- [Activity]: Bring back every record exactly, except for the pictures, which stay out.

┌──

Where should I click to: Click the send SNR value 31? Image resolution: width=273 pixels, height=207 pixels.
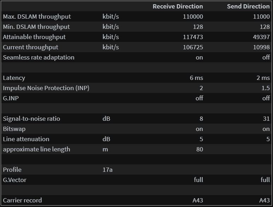[266, 119]
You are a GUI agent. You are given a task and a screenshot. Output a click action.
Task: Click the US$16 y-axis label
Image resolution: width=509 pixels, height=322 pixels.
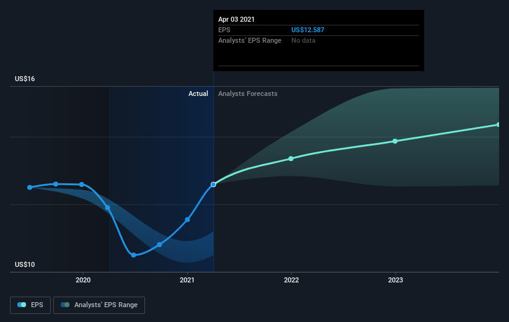25,79
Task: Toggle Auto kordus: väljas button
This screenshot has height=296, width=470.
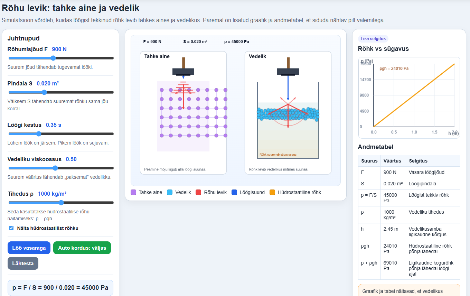Action: click(82, 248)
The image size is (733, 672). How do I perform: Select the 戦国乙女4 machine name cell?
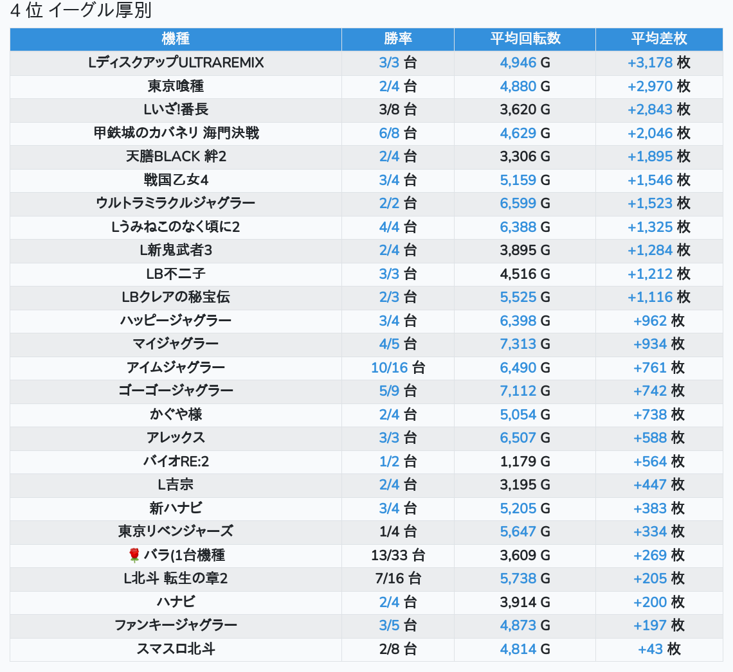pos(176,180)
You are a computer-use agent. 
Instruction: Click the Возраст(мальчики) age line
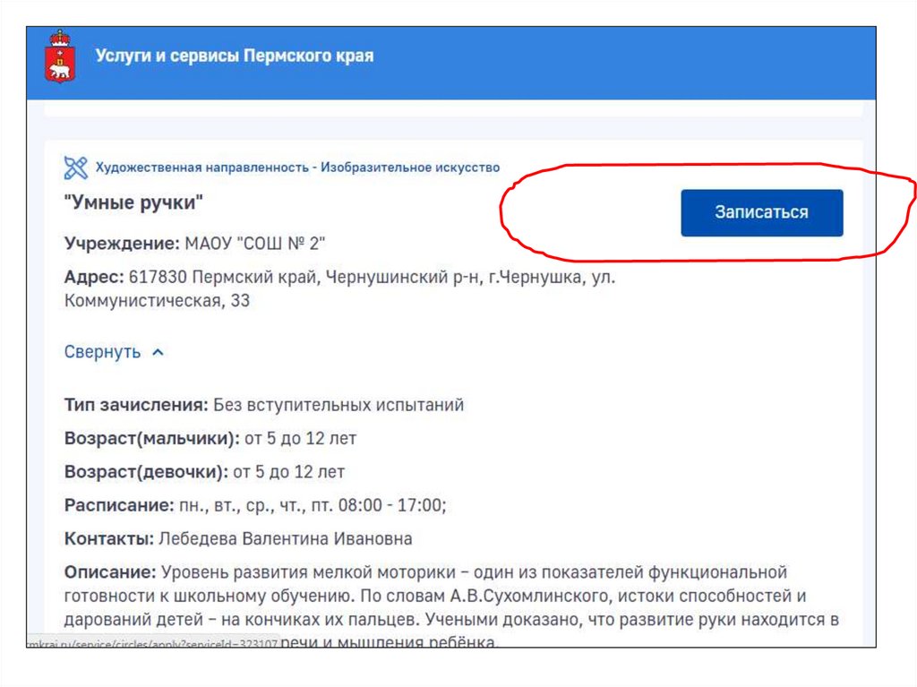(210, 439)
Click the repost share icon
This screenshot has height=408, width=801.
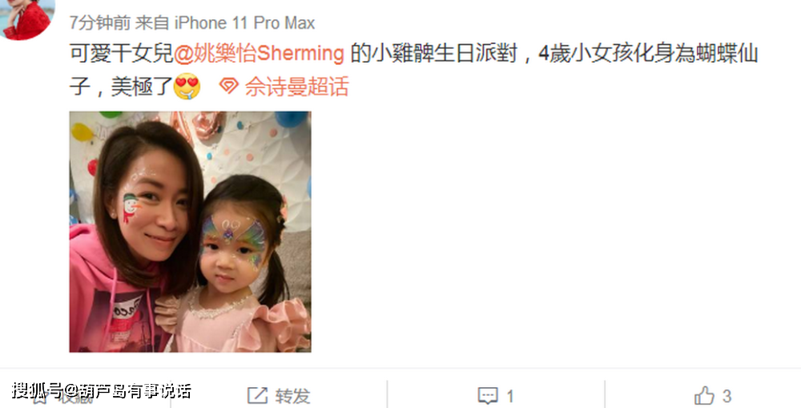coord(257,396)
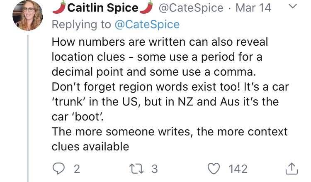Image resolution: width=311 pixels, height=182 pixels.
Task: Retweet this tweet using the arrows icon
Action: pos(136,169)
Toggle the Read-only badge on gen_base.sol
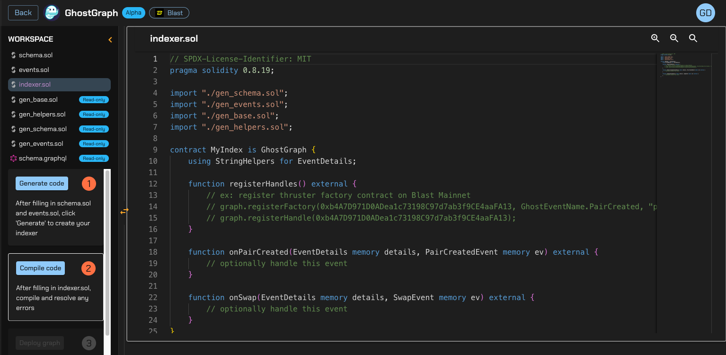The image size is (726, 355). [94, 99]
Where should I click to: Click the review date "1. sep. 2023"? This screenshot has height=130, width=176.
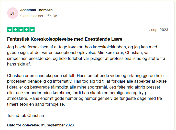point(158,30)
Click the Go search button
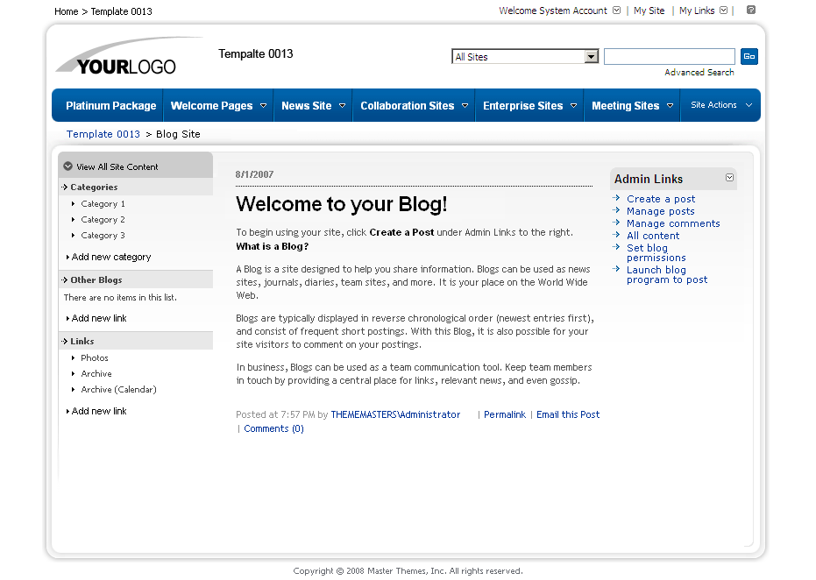The height and width of the screenshot is (580, 816). (x=749, y=55)
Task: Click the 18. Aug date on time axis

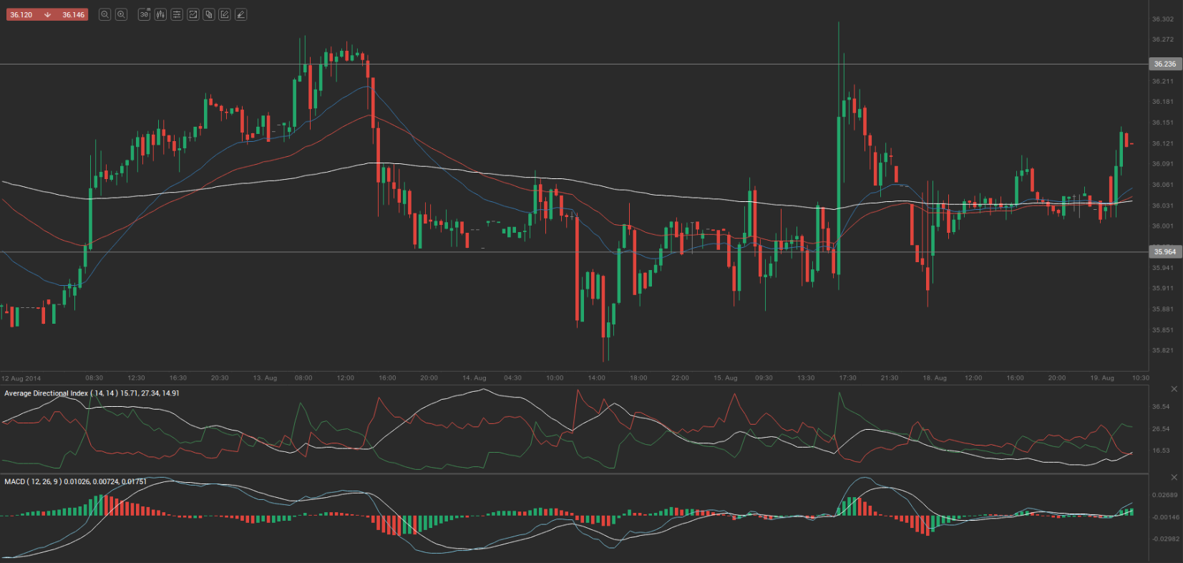Action: tap(934, 377)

└──

- [Result of the task]:
Where should I click to: Click the send SNR value 31? Image resolution: width=273 pixels, height=207 pixels.
[266, 119]
You are a GUI agent. You are given a task and a screenshot. Output a click action.
Task: Click the US$16 y-axis label
Image resolution: width=509 pixels, height=322 pixels.
25,79
Task: Toggle Auto kordus: väljas button
This screenshot has height=296, width=470.
Action: click(82, 248)
The image size is (733, 672). How do I perform: Select the 戦国乙女4 machine name cell?
pos(176,180)
You are a computer-use agent. 
Instruction: Click the Возраст(мальчики) age line
(210, 439)
Click the repost share icon
This screenshot has height=408, width=801.
coord(257,396)
Image resolution: width=311 pixels, height=182 pixels.
Task: Retweet this tweet using the arrows icon
Action: pos(136,169)
Toggle the Read-only badge on gen_base.sol
The image size is (726, 355). [94, 99]
Where should I click to: Click the review date "1. sep. 2023"? This screenshot has height=130, width=176.
point(158,30)
Click the Go search button
The height and width of the screenshot is (580, 816). (x=749, y=55)
Task: Click the 18. Aug date on time axis

Action: tap(934, 377)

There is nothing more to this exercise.